Criar um grande programa de implantação de pequenas e médias agroindústrias na forma de cooperativas, para que os pequenos agricultores, em todas as comunidades e municípios do Brasil, possam ter suas agroindústrias, agregando valor e criando mercado aos produtos locais. O BNDES, em vez de seguir financiando as grandes empresas com projetos bilionários e concentradores de renda, deveria criar um grande programa de pequenas e médias agroindústrias para todos os municípios brasileiros.
Já apresentamos também ao governo propostas concretas para um programa efetivo de fomento à agroecologia e um programa nacional de reflorestamento das áreas degradadas, montanhas e beira de rios nas pequenas unidades de produção, sob controle das mulheres camponesas. Seria um programa barato e ajudaria a resolver os problemas das famílias e da sociedade brasileira para o reequilíbrio do meio ambiente.

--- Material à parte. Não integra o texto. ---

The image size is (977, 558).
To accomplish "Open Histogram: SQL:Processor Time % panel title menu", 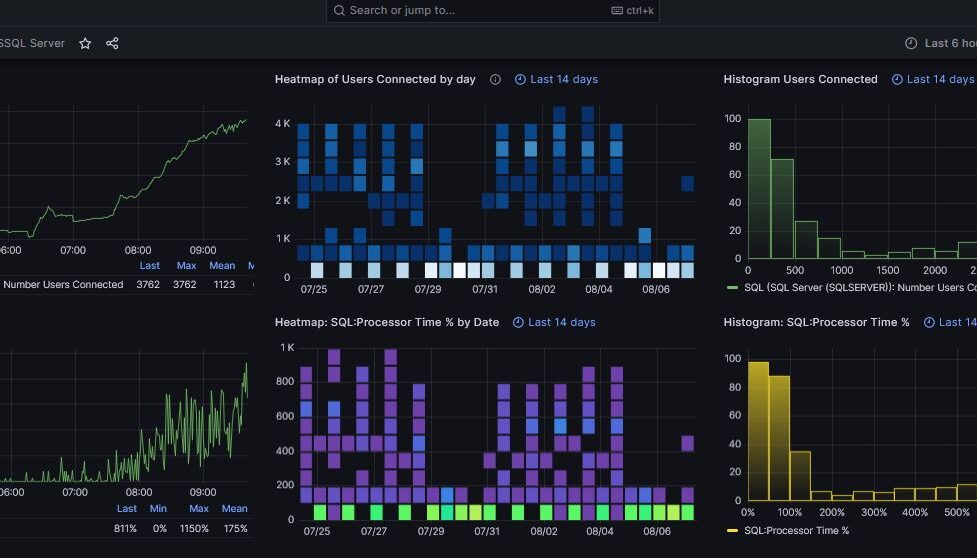I will click(816, 322).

Infelizmente, não há motivação no governo para tratar seriamente esses temas. Por um lado, estão cegos pelo sucesso burro das exportações do agronegócio, que não tem nada a ver com projeto de país, e, por outro lado, há um contingente de técnicos bajuladores que cercam os ministros, sem experiência da vida real, que apenas analisam sob o viés eleitoral ou se é caro ou barato... Ultimamente, inventaram até que seria muito caro assentar famílias, que é necessário primeiro resolver os problemas dos que já têm terra, e os sem-terra que esperem. Esperar o quê? O Bolsa Família, o trabalho doméstico, migrar para São Paulo?
Presidenta Dilma, como a senhora lê a CartaCapital, espero que leia este artigo, porque dificilmente algum puxa-saco que a cerca o colocaria no clipping do dia.